Die meisten Gläubigen nehmen die Vorgaben der Regierung ernst. Wer glaubt, aufgrund seines Glaubens gegen Corona immun zu sein, hat nicht verstanden, was ewiges Leben bedeutet. Christen bekommen ja auch alle anderen Krankheiten. Die Unsterblichkeit bezieht sich auf die Seele, nicht auf den Körper. Natürlich darf ich um Gesundheit beten und bin mir sicher, dass Gott uns immer wieder vor Krankheiten bewahrt.Einige Christen sind kritisch gegenüber dem, was Wissenschaft und Massenmedien vermitteln. Das liegt auch daran, dass Christen über persönliche Kontakte zu Missionaren direkte Informationen aus vielen Ländern erhalten und selbst die Erfahrung gemacht haben, dass Vieles nur einseitig oder sogar falsch vermittelt wird.

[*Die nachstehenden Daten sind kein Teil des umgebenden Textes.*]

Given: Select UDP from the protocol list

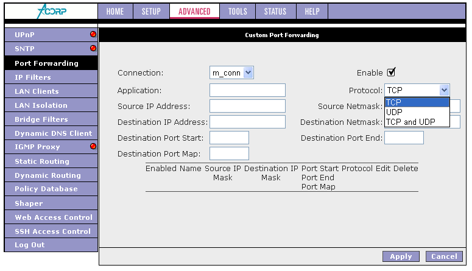Looking at the screenshot, I should click(x=395, y=112).
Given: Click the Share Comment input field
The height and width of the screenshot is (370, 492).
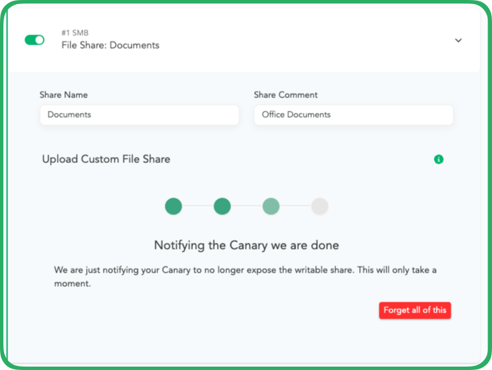Looking at the screenshot, I should tap(353, 115).
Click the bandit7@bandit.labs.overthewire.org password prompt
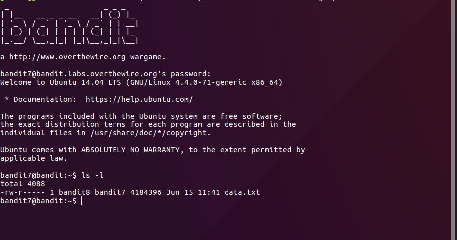Viewport: 457px width, 240px height. pos(105,74)
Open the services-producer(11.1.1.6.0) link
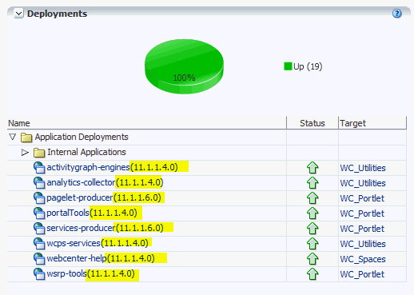The image size is (414, 295). coord(105,228)
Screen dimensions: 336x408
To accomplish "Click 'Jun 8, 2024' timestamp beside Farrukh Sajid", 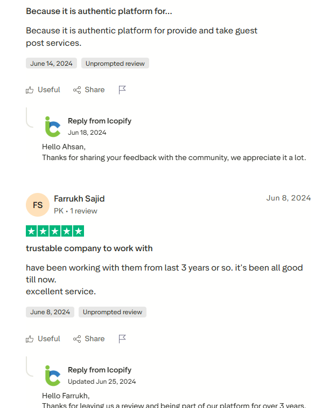I will [289, 198].
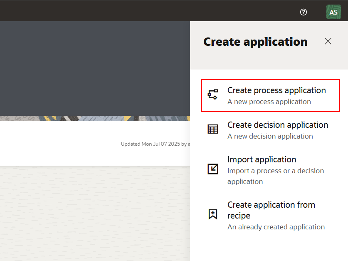Open the AS user avatar menu
This screenshot has width=348, height=261.
(x=333, y=12)
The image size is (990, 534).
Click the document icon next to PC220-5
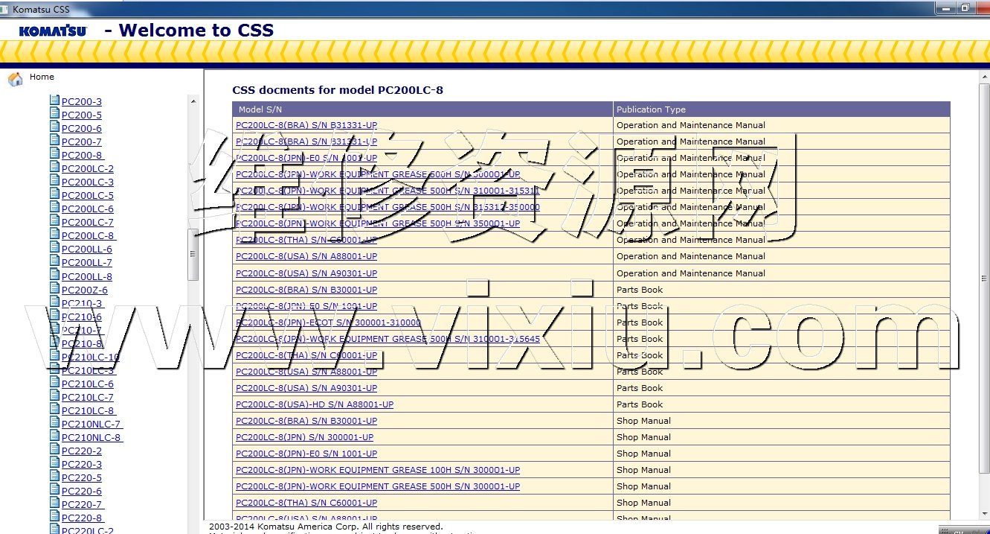54,477
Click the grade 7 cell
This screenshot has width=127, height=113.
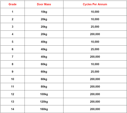click(12, 57)
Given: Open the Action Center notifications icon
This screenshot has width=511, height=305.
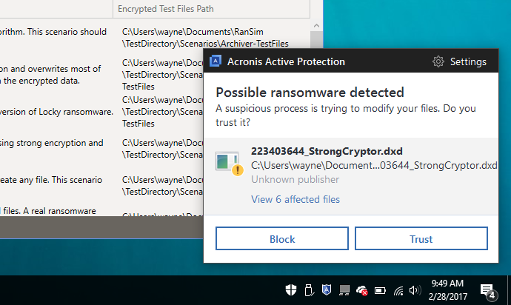Looking at the screenshot, I should (x=488, y=289).
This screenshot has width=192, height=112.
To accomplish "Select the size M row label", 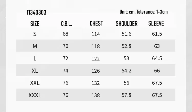I will 35,46.
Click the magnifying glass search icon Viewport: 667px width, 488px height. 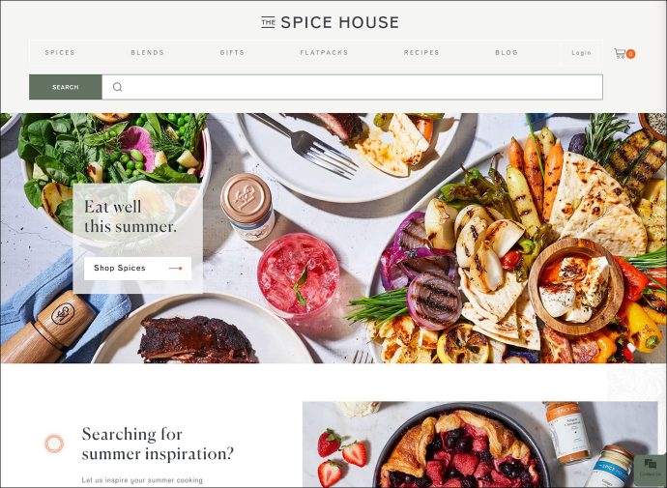[117, 87]
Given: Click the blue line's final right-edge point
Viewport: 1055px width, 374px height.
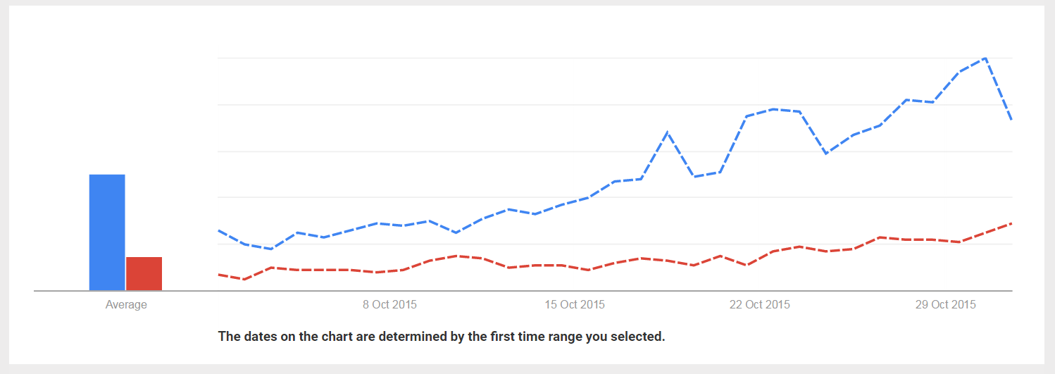Looking at the screenshot, I should pos(1011,119).
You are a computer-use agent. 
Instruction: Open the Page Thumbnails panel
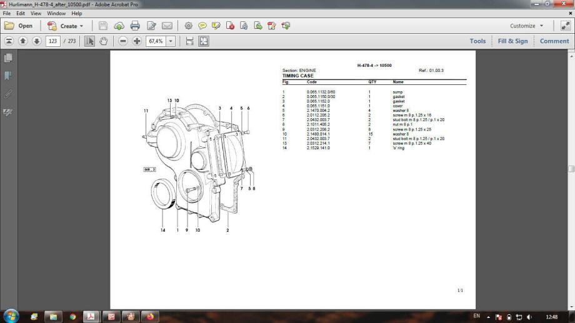8,57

Andere Christen fasziniert es auch, gegen den Mainstream zu sein. Sie wollen bewusst einen eigenen Weg gehen. Die Geschichte zeigt ja auch, dass sie manchmal richtig lagen.
Hat die derzeitige Situation für Dich auch positive oder inspirierende Aspekte?Ich erlebe jetzt oft, wie manche kreativ werden und ohne Impulse der Gemeindeleitung selbst aktiv werden. Das sind für mich die schönsten Momente, denn in ihnen steckt echtes Leben.
So hat Pia, eine unserer Kindergottesdienst-Mitarbeiterinnen einen kurzen und spannenden Kindergottesdienst entwickelt. Da ich als Pastor von Spenden lebe, die aufgrund des Veranstaltungsverbots gesunken sind, haben wir Kurzarbeit beantragt. Daraufhin haben wir als Familie viel Unterstützung erhalten. Eine Familie hat uns drei Tüten mit tollen Kinderkleidern und Schuhen geschenkt. Der Zusammenhalt wächst und es stellt sich immer mehr die Frage nach dem, was wirklich wichtig ist.
David Grau ist Pastor einer evangelischen Gemeinde im Süden von Baden-Württemberg.